Szefel makes two points in particular that I would like to call your attention to:
1) Szefel contends that Rodgers's analysis is constrained by his sole reliance on the methodology of intellectual history:
An intellectual historian who clearly delineates his methodology, Rodgers rarely ventures outside the realm of books and articles to explain how conceptions are formed, leading to some connections that ring hollow. In discussing the post-Fordist focus on the present, no mention is made of CNN, personal computers, or the ubiquity of media images. Ideas about race are dissected without analysis of the impact wielded by rap music, MTV, or films like Boyz n the Hood, giving the appearance that Charles Murray was primarily responsible for stereotypes that linked skin color to violence. Murray said little that Archie Bunker hadn’t already articulated more than a decade earlier and, while liberals were busy decrying the possessive investment in whiteness, ethnic Americans were denouncing the possessive investment in racism among the well-heeled. While lending sheen and coherence to a neat narrative about fracture, the methodology of intellectual history can skew analysis of issues and omit important developments.
2) Szefel also makes the point, in a number of paragraphs at the end of the review, that by mostly ignoring the history of gay rights, AIDS, and homophobic politics, Rodgers's history is limited. She writes:
Citing this omission is not just a plea for inclusion of yet another oppressed group. As Eva Kosofsky Sedgwick argues in Epistemology of the Closet (1990), leaving out queer voices distorts the historical lens. And, if these voices are needed to understand any era, it is most certainly the Reagan-Bush-Clinton years when anti-gay bigotry was embedded in social and intellectual life. Who else was subject to more vitriol? What other community suffered as many casualties as a result of the government’s inaction? Estimates place the number of lynchings during Jim Crow as high as 5,000. Over 58,000 Americans died in the Vietnam War. Between 1981 and 2000, the Center for Disease Control estimates that 459,518 Americans died of AIDS.

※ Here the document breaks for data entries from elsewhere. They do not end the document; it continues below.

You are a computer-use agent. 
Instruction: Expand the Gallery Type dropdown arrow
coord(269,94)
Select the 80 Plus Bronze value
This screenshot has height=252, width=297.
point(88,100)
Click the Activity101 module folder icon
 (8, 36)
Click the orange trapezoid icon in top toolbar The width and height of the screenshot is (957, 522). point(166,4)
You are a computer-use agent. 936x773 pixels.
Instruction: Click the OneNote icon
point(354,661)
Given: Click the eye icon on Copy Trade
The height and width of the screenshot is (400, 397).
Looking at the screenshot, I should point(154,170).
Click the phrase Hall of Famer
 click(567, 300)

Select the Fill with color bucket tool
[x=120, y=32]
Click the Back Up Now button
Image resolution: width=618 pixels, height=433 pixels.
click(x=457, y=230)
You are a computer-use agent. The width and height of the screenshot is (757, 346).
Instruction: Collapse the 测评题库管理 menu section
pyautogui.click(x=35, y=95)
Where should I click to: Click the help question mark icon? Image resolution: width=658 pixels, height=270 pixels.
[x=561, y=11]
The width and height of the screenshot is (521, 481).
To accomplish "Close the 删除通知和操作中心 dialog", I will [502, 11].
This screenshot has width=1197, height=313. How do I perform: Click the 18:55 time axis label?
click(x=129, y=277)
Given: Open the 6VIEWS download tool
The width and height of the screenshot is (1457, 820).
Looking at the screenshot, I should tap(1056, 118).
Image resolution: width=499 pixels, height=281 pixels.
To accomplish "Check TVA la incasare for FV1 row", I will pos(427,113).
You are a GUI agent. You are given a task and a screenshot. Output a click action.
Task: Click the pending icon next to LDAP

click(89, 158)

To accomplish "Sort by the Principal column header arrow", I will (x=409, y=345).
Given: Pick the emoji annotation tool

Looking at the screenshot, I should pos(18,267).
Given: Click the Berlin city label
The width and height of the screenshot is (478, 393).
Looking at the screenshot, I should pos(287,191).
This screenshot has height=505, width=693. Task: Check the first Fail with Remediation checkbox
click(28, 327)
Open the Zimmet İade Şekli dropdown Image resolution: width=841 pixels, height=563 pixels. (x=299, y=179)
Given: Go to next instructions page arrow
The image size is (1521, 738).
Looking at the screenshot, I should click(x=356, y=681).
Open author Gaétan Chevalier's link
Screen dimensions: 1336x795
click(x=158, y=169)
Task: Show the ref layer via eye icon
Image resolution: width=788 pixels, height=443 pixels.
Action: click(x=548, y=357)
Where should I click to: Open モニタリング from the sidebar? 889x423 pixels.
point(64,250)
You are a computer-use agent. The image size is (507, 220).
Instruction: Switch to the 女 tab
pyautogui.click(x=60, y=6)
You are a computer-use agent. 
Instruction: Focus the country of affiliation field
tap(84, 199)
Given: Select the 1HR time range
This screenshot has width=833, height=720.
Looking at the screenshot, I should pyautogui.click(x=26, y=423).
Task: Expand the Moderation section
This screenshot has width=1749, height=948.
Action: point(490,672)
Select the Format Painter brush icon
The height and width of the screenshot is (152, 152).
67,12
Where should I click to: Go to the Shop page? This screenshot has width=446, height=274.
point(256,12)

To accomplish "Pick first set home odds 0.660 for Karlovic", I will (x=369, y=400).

Conservatism drew its force from antipathy toward a group of people who loved differently. This animus animated evangelicals and justified indifference to AIDS sufferers among Catholic leaders. It can be found everywhere in sermons, political speeches, journals, and newspapers. It inflected thinking on what constituted “normal,” on sex and gender more generally as well as reproductive rights. William Bennett, included in The Age of Fracture for work that expounds on virtues, was secretary of education, who, along with Undersecretary Gary Bauer (who later became head of the Family Research Council), served as the principle spokesmen for Reagan’s AIDS policies. Rick Warren receives mention by Rodgers for forging “more generous even radical frames for evangelical Protestant social thought” but not for barring gays from membership in his Saddleback Church. Pat Buchanan’s 1992 “culture war” speech gets airing for its patriotic invocations, but not his snide remarks about “homosexual rights” and denunciation of gay marriage as “amoral.” Irving Kristol’s work in the knowledge industry is acknowledged but not his charge that homosexuality was a “disease” (Reagan himself referred to it as “a tragic illness”). Andrew Sullivan is quoted for a comment on 9/11 but not for his work influencing political topics as a party-transcending gay, conservative, Catholic editor of The New Republic during Clinton’s first term in office. The issue of gays in the military and same-sex marriage played a decisive role in elections, including ballot initiatives in the 1970s, and get-out-the-vote anti-homosexual campaigns, gay-bashing, and gay-baiting in campaigns since then, even affecting the outcome of presidential contests between the “straight panic” years of 1996 and 2004. If Rodgers is interested in the power of ideas, why doesn’t he analyze the origins and allure of anti-gay ideas?
Both of these points might be worth discussing.